Records drawn from a dataset
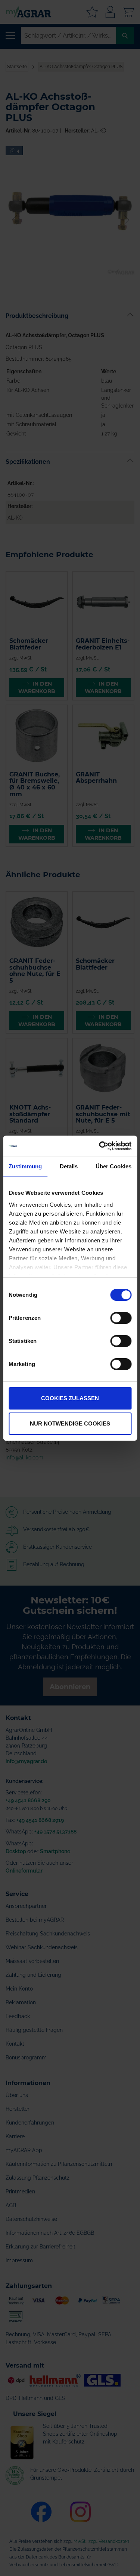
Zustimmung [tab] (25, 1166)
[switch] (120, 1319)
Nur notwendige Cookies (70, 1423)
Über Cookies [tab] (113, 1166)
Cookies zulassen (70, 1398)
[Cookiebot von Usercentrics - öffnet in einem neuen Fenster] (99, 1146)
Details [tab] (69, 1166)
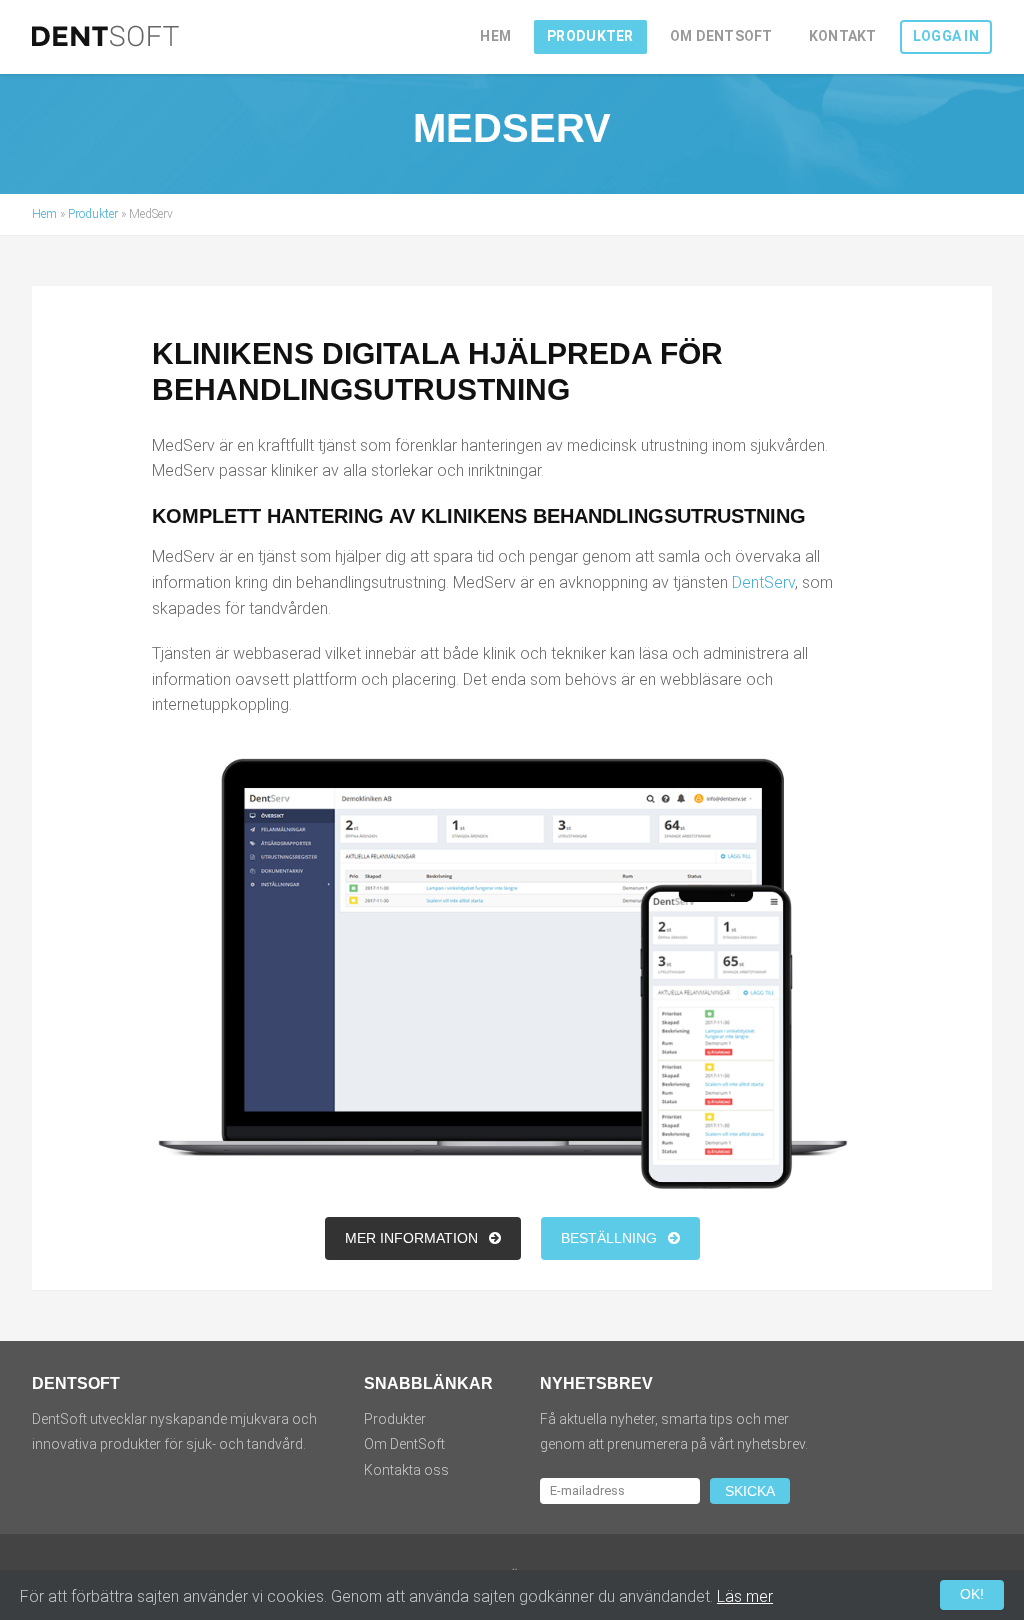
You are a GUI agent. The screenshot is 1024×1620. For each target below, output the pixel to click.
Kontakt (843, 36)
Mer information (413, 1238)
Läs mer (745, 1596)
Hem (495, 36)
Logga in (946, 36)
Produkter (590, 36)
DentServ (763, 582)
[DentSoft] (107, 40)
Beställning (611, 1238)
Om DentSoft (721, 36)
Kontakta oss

### Work instructions
Check the data line by line and report how many lines contain "Cookies" as a word or string, giving nothing besides the number.

### Result below
3